Indigenous humans of the SurfaceLands also enjoyed positive relationships with the tree herds. They helped protect the herds from the most devastating effects of Wildfire (see display for SurfaceLands Disasters) by carefully burning off dried materials around the feet and ankles of the trees during the colder and wetter times (see display for Seasons on the SurfaceLands), so that there would not be enough fuel to create intense Wildfires. In return, the trees shared as gifts many parts of themselves with these humans who respectfully and gratefully used the trees' resin as glue for waterproofing boats and baskets, their sap as a healing drink, their nuts and berries for nourishment, their bark to make hats and capes, their wood to construct shelter and boats, twigs and branches for tool handles and digging sticks and toys, leaves and bark and berries to dye fabric and baskets, leaves to line food baskets, and moss growing on trees to line infants' diapers.​​​​​​​
When another type of human, the colonial peoples of western Europe came to this continent, they saw monetary value in trees but, as they had done with other indigenous occupants of invaded lands, the colonial peoples did not understand well the concepts of mutual support in a social group —now known to be essential for the health of members as well as group survival. The colonial peoples had no interest in understanding or accommodating the needs and lifeways of trees, imposing their own ways of competition and conflict on all other life forms. (See Ancient Barbaric Social Practices displays on "Colonialism" and "Oppression of Indigenous Peoples", as well as the Historical Inequitable Economic Systems display on "Capitalism" for further details).

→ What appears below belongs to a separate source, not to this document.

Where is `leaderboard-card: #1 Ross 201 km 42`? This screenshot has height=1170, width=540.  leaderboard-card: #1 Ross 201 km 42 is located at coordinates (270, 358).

Vast swaths of mature trees were cut en masse to clear land for farming or produce lumber for sale. The bark, branches, leaves and roots of cut trees were burned along with small, mishapen or otherwise unmarketable trees, and tree herd diversity destroyed by poisoning or cutting of less valued species. Tree children (seedlings) were captured and factory farmed in plantations, growing weaker with successive generations without their Grandmother Trees or herd diversity to support their health.
The colonial peoples "harvested" both wild and enslaved trees at a rapid pace, not realizing their key roles in maintaining the Earth's SurfaceLands at a habitable temperature. Reduced cooling from trees contributed to the loss of snow cover. (Snow is a form of frozen water that fell on the SurfaceLands from the Sky during the season called Winter). This contributed to a positive feedback loop, accelerating the heating of the SurfaceLands to the point that no trees could survive. This was the period during which we migrated to our UnderWorld Home.